I have upgraded to Horizon (great product and free box!!). UPC haven't looked for the old box back and I have connected it to the TV in bedroom to watch recorded content. I have a free to air satellite connection in the bedroom and am wondering is it possible to use the old UPC box as a decoder which would give me extra recording facilities. Anyone got ideas??


----------



## joeysully (21 May 2013)

UPC use cable and you are trying to connect a satellite which I dont think it going to work.


----------



## Bonaparte (27 May 2013)

Hi Joey, The output from the Satellite is co-ax which is the same as UPC. I think the function of decoding is going to be similar so there should be a way to restart the UPC box as generic rather than as UPS.


----------



## cmalone (27 May 2013)

*UPC channels*

Neighbour moved from UPC but has analogue channels x 15 stations (except RTE1) on tv

has RTE2, tv3, 3e, BBC x 2, UTV, sky 1, Sky News, etc 

But she misses RTE1...

any comments why?>


----------



## Leo (27 May 2013)

Bonaparte said:


> Hi Joey, The output from the Satellite is co-ax which is the same as UPC. I think the function of decoding is going to be similar so there should be a way to restart the UPC box as generic rather than as UPS.



Not so. Lots of equipment use coax cable, the signals carried come in a huge variety. Carrier frequencies, encoding, compression, all likely to be different. Also, satellite boxes send power/control to the LNB on the dish that tune it to pick up individual transmission streams, cable carries all channels in one encoded stream.


----------



## huskerdu (27 May 2013)

Leo is right. Satellite and Cable are coded and decoded completely differently. 

The vast majority of  STBs are designed to decode either cable or satellite not both.  The standard Thomson or Pace boxes used by UPC are fairly cheap Cable only boxes.


----------



## Frank (11 Jun 2013)

What do you think of the horizon box?

Any real difference?


----------



## Bonaparte (9 Jan 2014)

Sorry Frank, Only seeing this now. I find the Horizon box to be excellent.

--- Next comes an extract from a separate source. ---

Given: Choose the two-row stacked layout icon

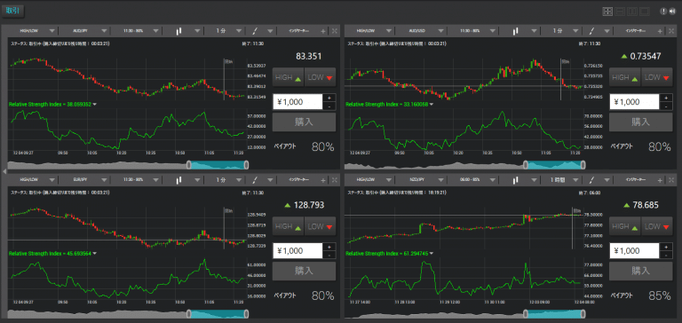Looking at the screenshot, I should 620,12.
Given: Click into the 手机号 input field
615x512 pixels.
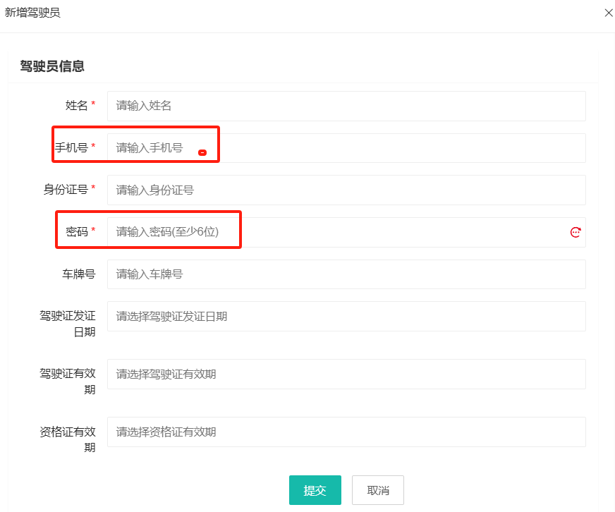Looking at the screenshot, I should pos(346,148).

There have been many comments on many sites expressing negative feedback, however, I have nothing but positives to say about it. The facility to record 4 different programmes at the same time is really good. Also there are little things, for example, if you are watching something and then hit Record it will record from the start (if you've watched from the start. Overall very happy!


----------



## STEINER (9 Jan 2014)

I have an old UPC box.  I am just going to bin it as I can't see any use for it.  All my rooms  have pre-installed tv sockets and a simple cable connection to a tv set gets the basic UPC package without subscribing to multi-room viewing.


----------